» Problem to solve: When the line containing "Viewport: 644px width, 326px height." is found in the data below, copy it and each line after it through the line containing "The image size is (868, 427).", exactly and with no others.
-- Data extracts follows --
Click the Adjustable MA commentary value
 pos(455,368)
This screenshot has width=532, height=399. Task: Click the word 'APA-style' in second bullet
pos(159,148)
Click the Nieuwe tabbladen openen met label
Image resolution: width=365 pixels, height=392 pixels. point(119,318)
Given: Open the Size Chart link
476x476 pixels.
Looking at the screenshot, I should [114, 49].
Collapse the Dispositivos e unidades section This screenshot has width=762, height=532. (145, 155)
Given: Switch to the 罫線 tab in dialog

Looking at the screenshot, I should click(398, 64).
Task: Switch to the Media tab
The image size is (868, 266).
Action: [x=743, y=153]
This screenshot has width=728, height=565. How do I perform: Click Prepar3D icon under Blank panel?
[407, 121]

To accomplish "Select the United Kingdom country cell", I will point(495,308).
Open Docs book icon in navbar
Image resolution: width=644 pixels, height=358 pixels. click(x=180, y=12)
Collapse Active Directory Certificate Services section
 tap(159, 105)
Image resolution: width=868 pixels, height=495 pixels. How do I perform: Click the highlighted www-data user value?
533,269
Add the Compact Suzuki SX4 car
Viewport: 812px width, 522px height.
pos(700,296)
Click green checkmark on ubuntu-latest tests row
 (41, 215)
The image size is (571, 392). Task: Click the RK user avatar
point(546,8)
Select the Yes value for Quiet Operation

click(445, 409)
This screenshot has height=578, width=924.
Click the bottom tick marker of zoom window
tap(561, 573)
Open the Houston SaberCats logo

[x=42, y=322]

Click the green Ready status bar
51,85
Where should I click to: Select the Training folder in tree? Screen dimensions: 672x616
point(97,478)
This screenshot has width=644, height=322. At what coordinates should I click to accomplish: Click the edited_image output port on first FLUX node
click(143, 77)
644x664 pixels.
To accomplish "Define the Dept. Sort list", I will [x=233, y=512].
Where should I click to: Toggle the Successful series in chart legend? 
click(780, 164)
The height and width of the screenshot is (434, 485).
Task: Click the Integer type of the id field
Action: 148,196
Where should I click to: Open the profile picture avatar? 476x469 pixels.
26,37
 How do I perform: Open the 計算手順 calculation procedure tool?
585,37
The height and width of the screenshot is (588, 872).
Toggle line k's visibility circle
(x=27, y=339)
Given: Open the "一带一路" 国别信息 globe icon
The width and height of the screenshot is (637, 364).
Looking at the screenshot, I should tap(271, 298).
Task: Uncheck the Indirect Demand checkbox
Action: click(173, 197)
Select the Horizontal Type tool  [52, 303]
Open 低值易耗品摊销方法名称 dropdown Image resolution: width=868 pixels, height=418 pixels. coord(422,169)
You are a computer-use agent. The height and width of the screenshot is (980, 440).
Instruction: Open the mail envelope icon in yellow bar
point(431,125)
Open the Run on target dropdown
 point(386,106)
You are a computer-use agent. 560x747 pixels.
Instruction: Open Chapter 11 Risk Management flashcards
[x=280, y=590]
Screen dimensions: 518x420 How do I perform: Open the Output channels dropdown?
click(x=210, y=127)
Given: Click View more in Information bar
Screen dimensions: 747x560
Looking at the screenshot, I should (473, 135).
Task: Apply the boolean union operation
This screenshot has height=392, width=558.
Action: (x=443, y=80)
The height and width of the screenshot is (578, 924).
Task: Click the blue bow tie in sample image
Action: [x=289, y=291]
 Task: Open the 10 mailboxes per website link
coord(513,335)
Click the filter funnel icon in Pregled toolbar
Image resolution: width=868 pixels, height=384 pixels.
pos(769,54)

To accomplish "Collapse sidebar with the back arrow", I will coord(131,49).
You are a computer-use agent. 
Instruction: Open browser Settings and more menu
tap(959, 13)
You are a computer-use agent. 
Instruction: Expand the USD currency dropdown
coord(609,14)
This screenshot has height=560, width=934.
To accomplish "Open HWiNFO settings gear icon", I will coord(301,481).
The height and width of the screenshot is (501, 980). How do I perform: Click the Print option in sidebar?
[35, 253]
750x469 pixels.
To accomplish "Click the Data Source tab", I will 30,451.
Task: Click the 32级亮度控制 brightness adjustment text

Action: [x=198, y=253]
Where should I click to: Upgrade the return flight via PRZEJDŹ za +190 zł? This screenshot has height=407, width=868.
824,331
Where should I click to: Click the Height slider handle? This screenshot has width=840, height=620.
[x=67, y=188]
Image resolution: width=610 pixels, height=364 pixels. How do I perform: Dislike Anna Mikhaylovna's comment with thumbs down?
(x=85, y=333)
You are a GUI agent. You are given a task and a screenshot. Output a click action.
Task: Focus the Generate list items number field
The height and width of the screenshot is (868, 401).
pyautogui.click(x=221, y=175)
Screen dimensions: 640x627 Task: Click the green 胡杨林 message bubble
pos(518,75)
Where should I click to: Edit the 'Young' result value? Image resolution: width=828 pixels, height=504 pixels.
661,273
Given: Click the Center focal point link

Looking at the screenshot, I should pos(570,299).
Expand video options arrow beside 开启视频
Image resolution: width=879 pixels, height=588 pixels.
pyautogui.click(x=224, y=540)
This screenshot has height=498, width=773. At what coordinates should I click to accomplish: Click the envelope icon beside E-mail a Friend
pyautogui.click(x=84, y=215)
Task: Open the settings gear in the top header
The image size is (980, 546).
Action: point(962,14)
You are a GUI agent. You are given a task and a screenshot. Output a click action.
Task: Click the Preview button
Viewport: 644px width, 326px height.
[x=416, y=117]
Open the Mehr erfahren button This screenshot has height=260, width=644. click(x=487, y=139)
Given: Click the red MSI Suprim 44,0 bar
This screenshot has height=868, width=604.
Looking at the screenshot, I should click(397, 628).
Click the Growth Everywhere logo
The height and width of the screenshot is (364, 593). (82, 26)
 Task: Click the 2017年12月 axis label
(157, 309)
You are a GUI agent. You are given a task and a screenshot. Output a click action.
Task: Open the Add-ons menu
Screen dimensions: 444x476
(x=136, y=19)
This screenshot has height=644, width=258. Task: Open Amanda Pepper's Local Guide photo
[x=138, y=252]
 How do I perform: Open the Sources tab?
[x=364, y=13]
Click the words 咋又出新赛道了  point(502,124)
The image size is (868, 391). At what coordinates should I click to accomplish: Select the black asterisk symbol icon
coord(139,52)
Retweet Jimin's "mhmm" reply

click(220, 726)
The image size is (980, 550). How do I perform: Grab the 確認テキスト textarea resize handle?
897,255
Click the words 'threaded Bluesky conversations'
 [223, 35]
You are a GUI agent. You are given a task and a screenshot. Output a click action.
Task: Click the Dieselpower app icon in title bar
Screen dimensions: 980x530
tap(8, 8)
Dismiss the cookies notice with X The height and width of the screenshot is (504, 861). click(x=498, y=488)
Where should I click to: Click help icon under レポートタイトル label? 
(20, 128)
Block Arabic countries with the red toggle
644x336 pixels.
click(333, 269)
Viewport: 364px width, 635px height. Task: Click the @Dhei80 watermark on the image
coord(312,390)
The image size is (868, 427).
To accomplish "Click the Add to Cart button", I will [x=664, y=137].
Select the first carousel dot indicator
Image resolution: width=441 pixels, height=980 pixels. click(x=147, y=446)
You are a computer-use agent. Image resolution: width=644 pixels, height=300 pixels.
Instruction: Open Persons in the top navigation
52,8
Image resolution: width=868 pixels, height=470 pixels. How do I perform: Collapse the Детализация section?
-- Data extracts concluded --
» Solution to the problem:
Viewport: 644px width, 326px height.
[x=416, y=117]
Open the Mehr erfahren button This screenshot has height=260, width=644. click(x=487, y=139)
Given: Click the red MSI Suprim 44,0 bar
This screenshot has height=868, width=604.
Looking at the screenshot, I should click(397, 628).
Click the Growth Everywhere logo
The height and width of the screenshot is (364, 593). (82, 26)
 Task: Click the 2017年12月 axis label
(157, 309)
You are a GUI agent. You are given a task and a screenshot. Output a click action.
Task: Open the Add-ons menu
Screen dimensions: 444x476
(x=136, y=19)
This screenshot has height=644, width=258. Task: Open Amanda Pepper's Local Guide photo
[x=138, y=252]
 How do I perform: Open the Sources tab?
[x=364, y=13]
Click the words 咋又出新赛道了  point(502,124)
The image size is (868, 391). At what coordinates should I click to accomplish: Select the black asterisk symbol icon
coord(139,52)
Retweet Jimin's "mhmm" reply

click(220, 726)
The image size is (980, 550). How do I perform: Grab the 確認テキスト textarea resize handle?
897,255
Click the words 'threaded Bluesky conversations'
 [223, 35]
You are a GUI agent. You are given a task and a screenshot. Output a click action.
Task: Click the Dieselpower app icon in title bar
Screen dimensions: 980x530
tap(8, 8)
Dismiss the cookies notice with X The height and width of the screenshot is (504, 861). click(x=498, y=488)
Where should I click to: Click help icon under レポートタイトル label? 
(20, 128)
Block Arabic countries with the red toggle
644x336 pixels.
click(333, 269)
Viewport: 364px width, 635px height. Task: Click the @Dhei80 watermark on the image
coord(312,390)
The image size is (868, 427).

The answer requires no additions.